Avec la généralisation du télétravail se pose la question de l’espace de l’entreprise, de son organisation, de sa superficie aussi…

Avec les règles de distanciation sociale imposées par l’épidémie, ce sujet n’est pas d’actualité. Dans les mois qui viennent les entreprises auront besoin de tout l’espace disponible, même si une fraction seulement de l’effectif se rend au bureau. Mais, à terme, la question des mètres carrés et de leur utilisation va se poser. Ce qu’on constate dans les entreprises qui ont déjà généralisé le télétravail, c’est une économie annuelle de 10.000 dollars par employé. Dans ce cadre, on peut aussi s’interroger sur l’opportunité de conserver les bureaux-vitrines souvent coûteux, dans lesquels de nombreuses entreprises ont investi ces dernières années.

Toutes les entreprises peuvent-elles basculer dans le télétravail ?
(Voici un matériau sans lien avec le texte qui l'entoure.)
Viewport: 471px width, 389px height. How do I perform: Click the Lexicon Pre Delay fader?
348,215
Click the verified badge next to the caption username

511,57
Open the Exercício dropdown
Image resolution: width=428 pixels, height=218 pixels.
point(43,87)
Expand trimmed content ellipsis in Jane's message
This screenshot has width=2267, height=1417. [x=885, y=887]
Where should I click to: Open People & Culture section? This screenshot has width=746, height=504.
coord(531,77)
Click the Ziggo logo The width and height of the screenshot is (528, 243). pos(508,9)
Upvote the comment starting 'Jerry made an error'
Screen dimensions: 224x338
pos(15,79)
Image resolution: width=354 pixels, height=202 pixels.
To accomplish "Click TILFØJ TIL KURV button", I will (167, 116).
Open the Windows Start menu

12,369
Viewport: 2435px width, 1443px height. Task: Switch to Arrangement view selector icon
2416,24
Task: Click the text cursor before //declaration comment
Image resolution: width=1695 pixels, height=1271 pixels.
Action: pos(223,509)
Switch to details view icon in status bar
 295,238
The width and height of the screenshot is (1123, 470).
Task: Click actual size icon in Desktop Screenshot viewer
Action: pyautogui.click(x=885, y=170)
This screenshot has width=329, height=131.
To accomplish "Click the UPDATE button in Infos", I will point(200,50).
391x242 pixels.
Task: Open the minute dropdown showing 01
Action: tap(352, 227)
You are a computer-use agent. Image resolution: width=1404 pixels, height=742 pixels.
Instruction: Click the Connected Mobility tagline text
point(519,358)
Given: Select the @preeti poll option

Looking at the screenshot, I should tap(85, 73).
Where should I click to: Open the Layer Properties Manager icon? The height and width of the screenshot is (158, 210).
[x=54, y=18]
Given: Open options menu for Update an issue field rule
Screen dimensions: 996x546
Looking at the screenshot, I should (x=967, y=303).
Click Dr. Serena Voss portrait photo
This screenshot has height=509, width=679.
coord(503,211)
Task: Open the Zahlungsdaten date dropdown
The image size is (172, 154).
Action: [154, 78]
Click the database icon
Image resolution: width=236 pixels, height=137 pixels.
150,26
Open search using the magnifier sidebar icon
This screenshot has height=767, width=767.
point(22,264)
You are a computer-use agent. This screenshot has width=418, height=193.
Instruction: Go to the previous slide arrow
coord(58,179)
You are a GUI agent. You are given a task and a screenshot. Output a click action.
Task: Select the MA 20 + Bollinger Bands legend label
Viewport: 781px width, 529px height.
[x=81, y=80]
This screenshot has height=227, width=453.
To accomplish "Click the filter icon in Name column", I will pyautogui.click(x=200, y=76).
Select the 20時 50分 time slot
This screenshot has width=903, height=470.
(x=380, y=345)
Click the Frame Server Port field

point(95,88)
Dès lors que le travail peut être effectué à distance, pourquoi pas ? Imaginait-on par exemple que des agences bancaires puissent fonctionner en télétravail ou qu’un constructeur automobile envisage de faire télétravailler ses commerciaux et ses ingénieurs R & D ? En revanche, je ne suis pas sûr que le télétravail soit adapté à toutes les fonctions. Pour les jobs créatifs notamment, les interactions jouent un rôle clé dans la performance. C’est particulièrement vrai pour le métier de journaliste.